Comment by leephillips
4 years ago
Everything about this web page is awesome. The rest of the site is pretty sweet, too (there is a “proof” that π is rational that I enjoyed).
I especially like the links to related work. Too many people write about what they made, or put up a page explaining something, giving the impression that they are the only ones who ever wrote about the thing or did any work on it in the history of human thought. The web thrives on linkage.
>> The web thrives on linkage.
It does, but a business never wants you to leave their site so outbound links are considered bad. Oddly, they love inbound links which would be outbound for someone else.

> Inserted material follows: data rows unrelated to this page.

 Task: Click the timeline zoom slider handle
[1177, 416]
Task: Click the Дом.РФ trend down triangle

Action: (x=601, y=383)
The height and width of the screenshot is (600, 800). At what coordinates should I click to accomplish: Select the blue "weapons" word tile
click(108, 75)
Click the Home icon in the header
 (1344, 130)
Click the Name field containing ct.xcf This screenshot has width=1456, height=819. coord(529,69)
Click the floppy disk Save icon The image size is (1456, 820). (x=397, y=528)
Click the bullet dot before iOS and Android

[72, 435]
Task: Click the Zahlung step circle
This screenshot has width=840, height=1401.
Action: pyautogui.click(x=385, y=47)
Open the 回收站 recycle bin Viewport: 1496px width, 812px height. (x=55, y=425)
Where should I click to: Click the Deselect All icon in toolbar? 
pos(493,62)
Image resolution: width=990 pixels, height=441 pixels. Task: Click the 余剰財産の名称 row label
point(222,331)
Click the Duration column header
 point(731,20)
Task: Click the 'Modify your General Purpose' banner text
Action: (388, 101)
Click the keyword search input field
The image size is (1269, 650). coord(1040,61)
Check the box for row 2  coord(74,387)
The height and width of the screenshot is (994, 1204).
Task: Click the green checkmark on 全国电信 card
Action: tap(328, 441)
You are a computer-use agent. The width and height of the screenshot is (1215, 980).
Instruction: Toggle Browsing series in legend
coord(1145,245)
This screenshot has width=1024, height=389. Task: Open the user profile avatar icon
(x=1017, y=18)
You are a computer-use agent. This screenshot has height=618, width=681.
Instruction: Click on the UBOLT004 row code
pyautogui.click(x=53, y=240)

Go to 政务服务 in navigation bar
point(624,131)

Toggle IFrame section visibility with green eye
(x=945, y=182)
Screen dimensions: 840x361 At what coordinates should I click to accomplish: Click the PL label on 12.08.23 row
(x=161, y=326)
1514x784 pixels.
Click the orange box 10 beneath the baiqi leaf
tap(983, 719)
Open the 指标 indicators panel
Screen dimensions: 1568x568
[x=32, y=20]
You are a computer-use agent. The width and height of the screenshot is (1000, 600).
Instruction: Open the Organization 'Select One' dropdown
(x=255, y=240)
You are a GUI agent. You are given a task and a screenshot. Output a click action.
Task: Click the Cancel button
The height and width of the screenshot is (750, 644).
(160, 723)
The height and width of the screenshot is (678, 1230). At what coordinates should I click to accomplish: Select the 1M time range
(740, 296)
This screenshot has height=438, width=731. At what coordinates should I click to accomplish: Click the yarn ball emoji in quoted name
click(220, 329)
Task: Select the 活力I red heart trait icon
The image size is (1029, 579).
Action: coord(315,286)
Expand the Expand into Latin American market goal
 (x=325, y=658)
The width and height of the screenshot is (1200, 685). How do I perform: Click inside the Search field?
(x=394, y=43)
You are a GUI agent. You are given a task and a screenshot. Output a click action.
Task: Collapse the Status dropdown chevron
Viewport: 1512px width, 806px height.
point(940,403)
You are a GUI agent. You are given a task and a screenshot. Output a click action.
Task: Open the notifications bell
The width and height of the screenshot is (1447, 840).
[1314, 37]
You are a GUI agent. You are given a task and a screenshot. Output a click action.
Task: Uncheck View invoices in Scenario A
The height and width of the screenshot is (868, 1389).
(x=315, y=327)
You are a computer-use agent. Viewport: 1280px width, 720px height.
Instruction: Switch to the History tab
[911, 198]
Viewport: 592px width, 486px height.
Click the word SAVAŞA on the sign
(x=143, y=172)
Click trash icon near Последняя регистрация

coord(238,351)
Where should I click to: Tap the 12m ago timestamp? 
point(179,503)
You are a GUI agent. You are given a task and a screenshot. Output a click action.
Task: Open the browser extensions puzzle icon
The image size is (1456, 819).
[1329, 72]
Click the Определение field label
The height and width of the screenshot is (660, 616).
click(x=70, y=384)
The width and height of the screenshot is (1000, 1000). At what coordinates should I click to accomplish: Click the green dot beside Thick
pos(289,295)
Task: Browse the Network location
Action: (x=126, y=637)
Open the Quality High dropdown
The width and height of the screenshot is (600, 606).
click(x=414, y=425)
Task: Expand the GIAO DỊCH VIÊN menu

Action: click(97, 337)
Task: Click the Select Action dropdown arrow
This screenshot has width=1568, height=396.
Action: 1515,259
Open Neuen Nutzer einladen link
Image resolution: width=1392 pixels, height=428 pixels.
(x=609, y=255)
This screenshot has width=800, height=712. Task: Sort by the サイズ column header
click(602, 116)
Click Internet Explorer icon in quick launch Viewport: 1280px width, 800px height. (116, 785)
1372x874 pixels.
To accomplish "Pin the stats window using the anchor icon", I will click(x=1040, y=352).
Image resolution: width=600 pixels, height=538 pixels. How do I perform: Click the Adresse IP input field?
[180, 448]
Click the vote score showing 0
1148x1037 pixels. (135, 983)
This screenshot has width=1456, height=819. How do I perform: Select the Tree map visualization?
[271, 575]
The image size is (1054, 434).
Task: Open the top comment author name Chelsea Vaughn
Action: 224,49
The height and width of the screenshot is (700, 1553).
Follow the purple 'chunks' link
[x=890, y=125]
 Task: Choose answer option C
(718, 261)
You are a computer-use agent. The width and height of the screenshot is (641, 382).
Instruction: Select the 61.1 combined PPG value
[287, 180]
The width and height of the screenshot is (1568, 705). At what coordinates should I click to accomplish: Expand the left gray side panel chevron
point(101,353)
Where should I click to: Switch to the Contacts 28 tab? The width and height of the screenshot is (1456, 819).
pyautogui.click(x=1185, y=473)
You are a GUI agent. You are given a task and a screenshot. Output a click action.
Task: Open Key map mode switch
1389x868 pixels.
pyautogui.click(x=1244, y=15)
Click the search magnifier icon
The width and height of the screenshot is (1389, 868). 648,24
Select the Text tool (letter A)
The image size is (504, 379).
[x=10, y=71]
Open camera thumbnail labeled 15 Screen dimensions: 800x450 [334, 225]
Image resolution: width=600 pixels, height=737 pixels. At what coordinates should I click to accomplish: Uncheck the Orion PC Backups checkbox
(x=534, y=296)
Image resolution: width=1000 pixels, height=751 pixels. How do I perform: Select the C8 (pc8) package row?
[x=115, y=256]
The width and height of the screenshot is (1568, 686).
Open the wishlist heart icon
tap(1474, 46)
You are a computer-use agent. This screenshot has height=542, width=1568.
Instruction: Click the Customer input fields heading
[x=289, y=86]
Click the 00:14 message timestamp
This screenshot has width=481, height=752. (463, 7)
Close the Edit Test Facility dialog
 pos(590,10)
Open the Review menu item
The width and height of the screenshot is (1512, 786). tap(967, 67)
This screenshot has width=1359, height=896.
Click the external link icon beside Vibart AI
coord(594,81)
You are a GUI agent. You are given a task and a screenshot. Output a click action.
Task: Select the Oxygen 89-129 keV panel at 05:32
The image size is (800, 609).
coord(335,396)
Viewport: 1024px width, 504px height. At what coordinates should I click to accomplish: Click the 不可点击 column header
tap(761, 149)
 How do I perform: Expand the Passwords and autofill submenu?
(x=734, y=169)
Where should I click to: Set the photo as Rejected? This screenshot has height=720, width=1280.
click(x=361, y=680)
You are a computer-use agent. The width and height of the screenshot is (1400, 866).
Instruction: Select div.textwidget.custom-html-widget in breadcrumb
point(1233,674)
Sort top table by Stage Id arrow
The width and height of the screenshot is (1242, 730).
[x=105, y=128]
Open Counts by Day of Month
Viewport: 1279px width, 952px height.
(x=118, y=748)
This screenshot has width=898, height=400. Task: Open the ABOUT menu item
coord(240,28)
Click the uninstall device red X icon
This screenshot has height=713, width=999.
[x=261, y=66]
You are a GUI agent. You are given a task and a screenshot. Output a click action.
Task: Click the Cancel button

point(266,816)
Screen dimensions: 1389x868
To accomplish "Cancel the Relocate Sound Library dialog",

Some people extend this to their blogs, as it is definitely important for SEO using the original page-rank algorithm.
Now that I think of it, having no outbound links is a great way to rank a page as less useful in some sense.
It does make it less useful, in an objective sense. Before the web, the practice of linking to other work, through footnotes, references, or just mentioning it in the text, was essential for anything to be taken seriously, and an absolute requirement for any scholarly publication. The web is, potentially, a wonderful evolution of this custom. You’re right about some commercial sites avoiding outbound links, but none of the ones I write for; all my editors encourage it. And there is no excuse to find this tendency to isolation on a personal site. I tend to avoid reading, and especially linking, to resources without good outbound links.